Using Spreadsheet::ParseExcel in Perl, but need help - string

I have a Perl program using Spreadsheet::ParseExcel. However, there are two difficulties that have arisen that I have been unable to figure out how to solve. The script for the program is as follows:
#!/usr/bin/perl
use strict;
use warnings;
use Spreadsheet::ParseExcel;
use WordNet::Similarity::lesk;
use WordNet::QueryData;
my $wn = WordNet::QueryData->new();
my $lesk = WordNet::Similarity::lesk->new($wn);
my $parser = Spreadsheet::ParseExcel->new();
my $workbook = $parser->parse ( 'input.xls' );
if ( !defined $workbook ) {
die $parser->error(), ".\n";
}
WORKSHEET:
for my $worksheet ( $workbook->worksheets() ) {
my $sheetname = $worksheet->get_name();
my ( $row_min, $row_max ) = $worksheet->row_range();
my ( $col_min, $col_max ) = $worksheet->col_range();
my $target_col;
my $response_col;
# Skip worksheet if it doesn't contain data
if ( $row_min > $row_max ) {
warn "\tWorksheet $sheetname doesn't contain data. \n";
next WORKSHEET;
}
# Check for column headers
COLUMN:
for my $col ( $col_min .. $col_max ) {
my $cell = $worksheet->get_cell( $row_min, $col );
next COLUMN unless $cell;
$target_col = $col if $cell->value() eq 'Target';
$response_col = $col if $cell->value() eq 'Response';
}
if ( defined $target_col && defined $response_col ) {
ROW:
for my $row ( $row_min + 1 .. $row_max ) {
my $target_cell = $worksheet->get_cell( $row, $target_col);
my $response_cell = $worksheet->get_cell( $row, $response_col);
if ( defined $target_cell && defined $response_cell ) {
my $target = $target_cell->value();
my $response = $response_cell->value();
my $value = $lesk->getRelatedness( $target, $response );
print "Worksheet = $sheetname\n";
print "Row = $row\n";
print "Target = $target\n";
print "Response = $response\n";
print "Relatedness = $value\n";
}
else {
warn "\tWroksheet $sheetname, Row = $row doesn't contain target and response data.\n";
next ROW;
}
}
}
else {
warn "\tWorksheet $sheetname: Didn't find Target and Response headings.\n";
next WORKSHEET;
}
}
So, my two problems:
First of all, sometimes the program returns the error "No Excel data found in file," even though the data is there.
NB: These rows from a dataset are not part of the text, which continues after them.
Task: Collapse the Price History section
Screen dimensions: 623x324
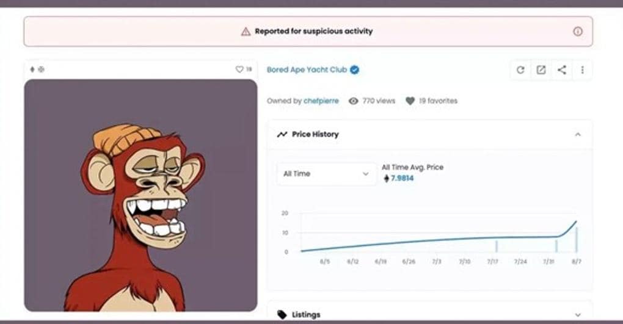Action: click(x=578, y=135)
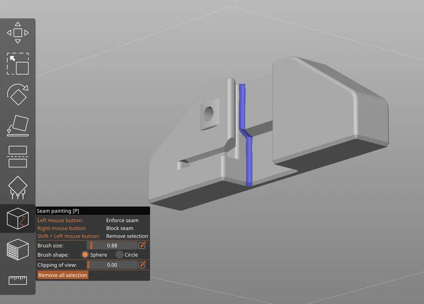Viewport: 424px width, 304px height.
Task: Edit the Brush size value manually
Action: pos(142,245)
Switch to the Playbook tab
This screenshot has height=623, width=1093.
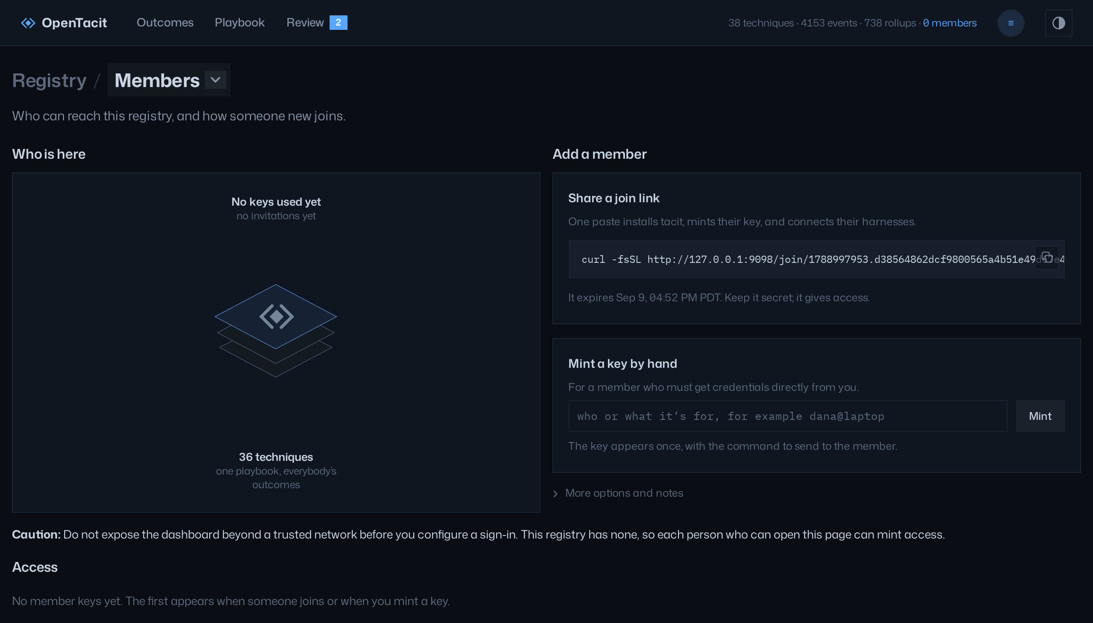pyautogui.click(x=239, y=23)
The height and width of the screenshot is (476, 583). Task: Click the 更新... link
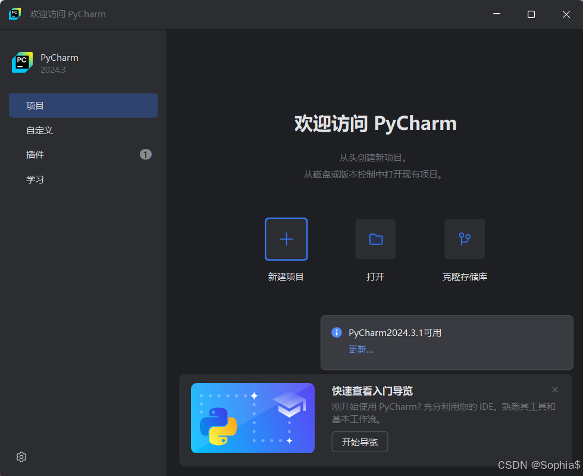coord(360,349)
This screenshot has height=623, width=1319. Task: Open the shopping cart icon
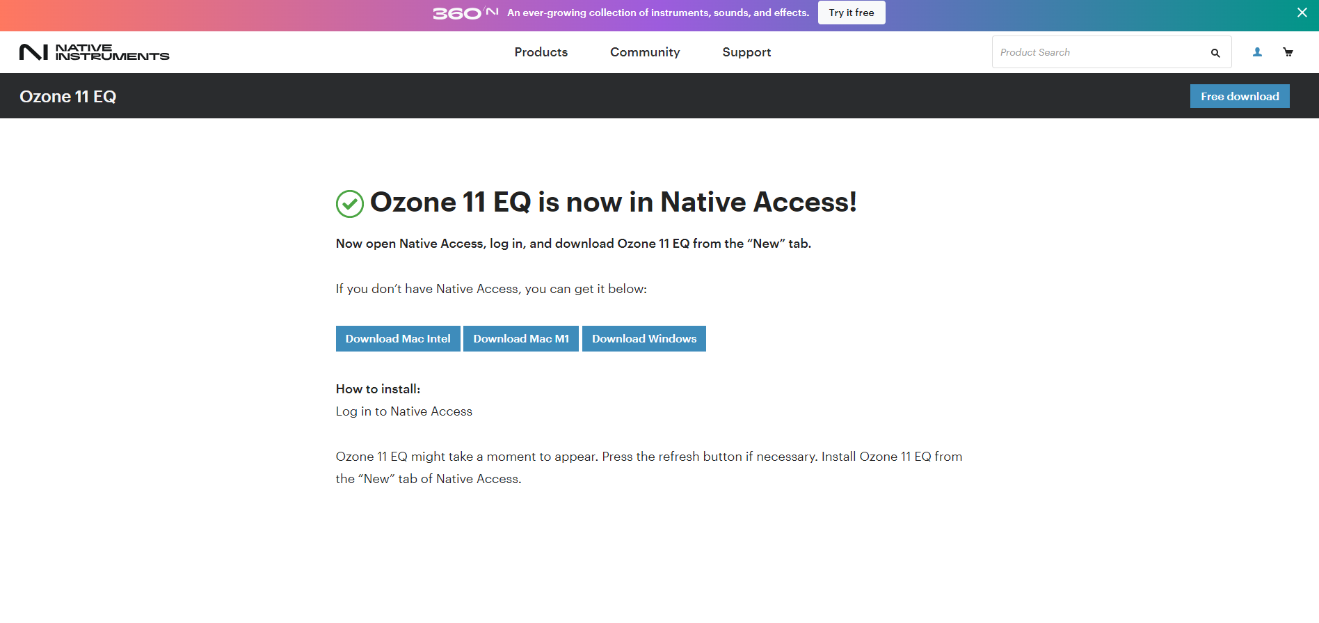click(x=1288, y=52)
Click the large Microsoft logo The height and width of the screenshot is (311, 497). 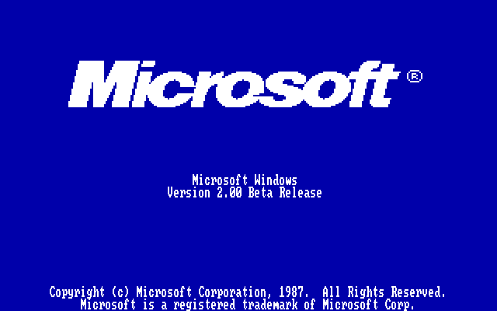click(x=234, y=84)
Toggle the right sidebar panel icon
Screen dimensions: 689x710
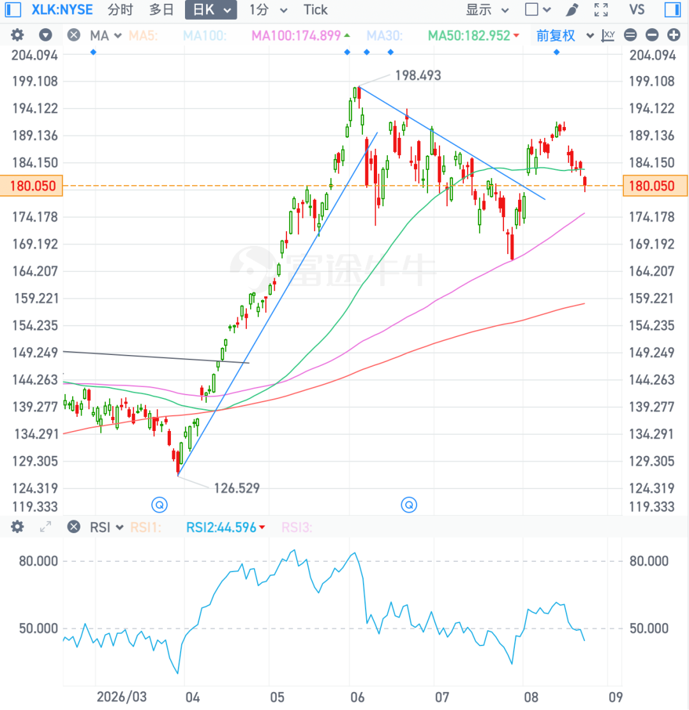pyautogui.click(x=673, y=10)
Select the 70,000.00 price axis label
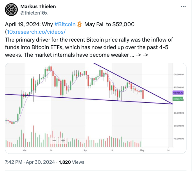 click(179, 75)
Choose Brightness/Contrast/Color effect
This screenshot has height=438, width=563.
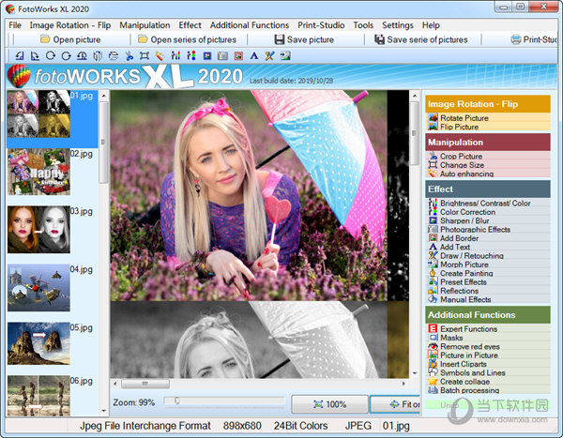(485, 204)
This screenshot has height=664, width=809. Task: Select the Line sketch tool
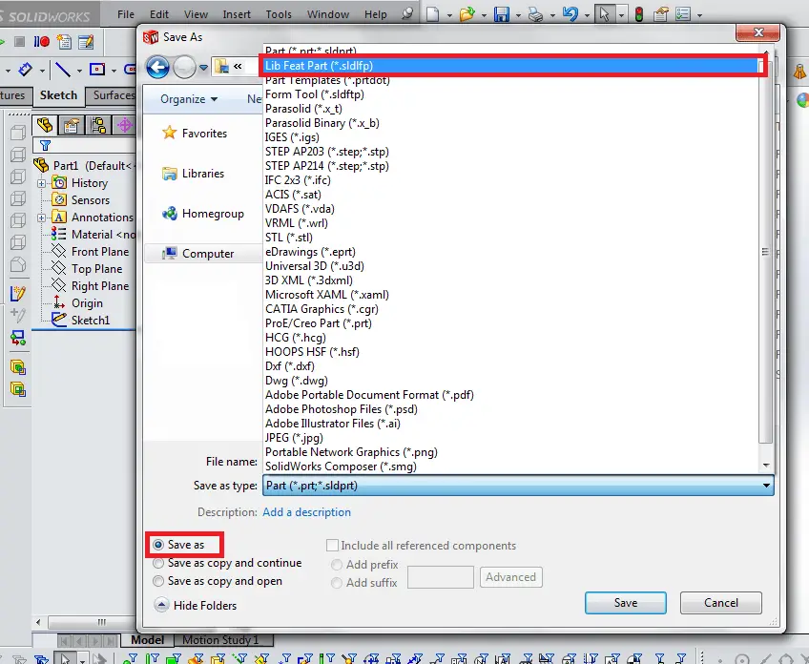click(x=62, y=70)
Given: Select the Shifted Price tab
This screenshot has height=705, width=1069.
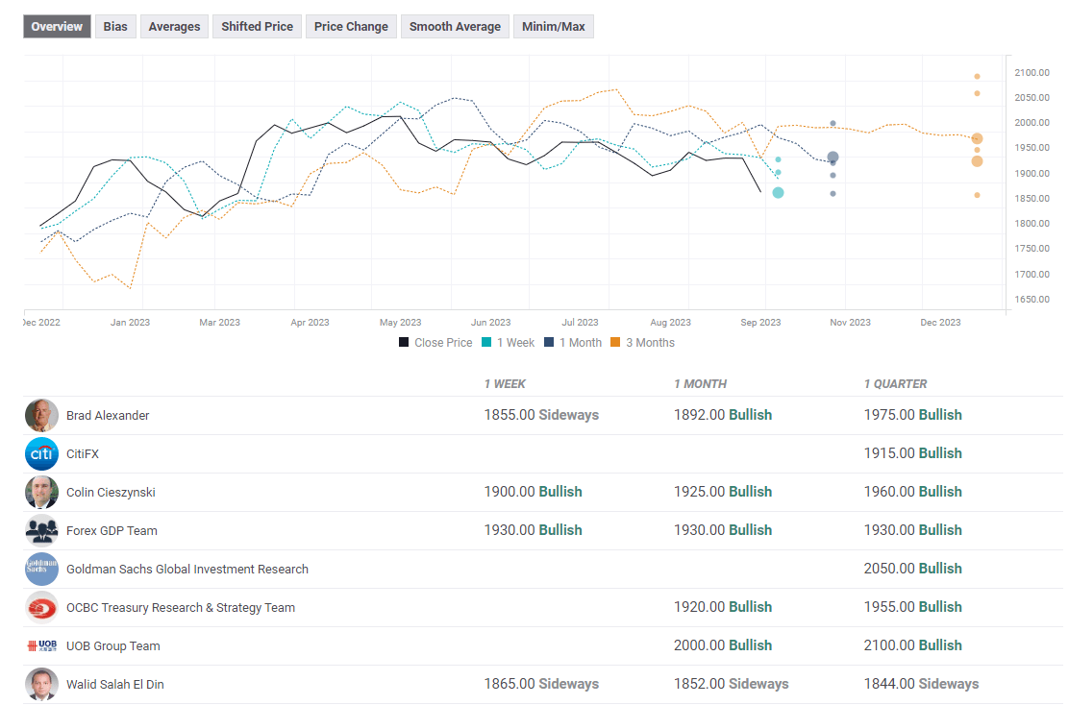Looking at the screenshot, I should click(257, 27).
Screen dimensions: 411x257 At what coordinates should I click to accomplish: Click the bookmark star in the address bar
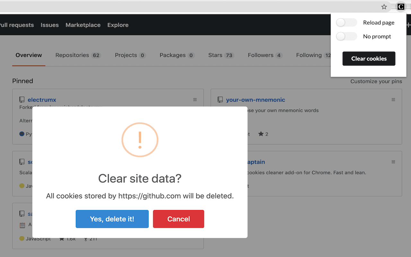(384, 6)
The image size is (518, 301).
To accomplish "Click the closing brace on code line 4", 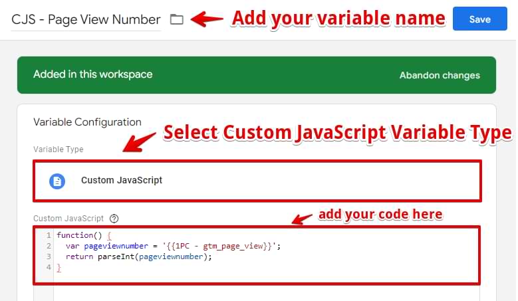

Each Excel file is formatted the same way. There is only one sheet, with the A and B columns labelled 'Target' and 'Response,' respectively, with a list of words beneath them. However, it does not ALWAYS return this error. It works for one Excel file, but it does not work for a different one, even though both are formatted the exact same way (and yes, they are both the same file type, as well). I cannot find any reason for it to not read the second file, because it is identical to the first. The only difference is that the second file was created using an Excel macro; however, why would that matter? The file types and format are exactly the same.
Second, the variables '$target' and '$response' need to be formatted as strings in order for the 'my $value' expression to work. How do I convert them into string format? The value assigned to each variable is a word from the appropriate cell of the Excel spreadsheet. I don't know what format that is (and there is no apparent way in Perl for me to check).
Any suggestions?

In relation to your first question, the "no data found" error indicates some problem with the file format. I've seen this error with pseudo-Excel files such as Html or CSV files that have an xls extension. I've also seen this error with mal-formed files generated by third party apps.
You could do an initial verification of the files by doing a hexdump/xxd dump of a working and non working file and seeing if the overall structure is approximately the same (for example if it has similar magic numbers at the start and isn't Html).
It could also be an issue with Spreadsheet::ParseExcel. I am the maintainer of that module. If you like you could send me on a "good" and "bad" file, at the email address in the docs, and I will have a look at them.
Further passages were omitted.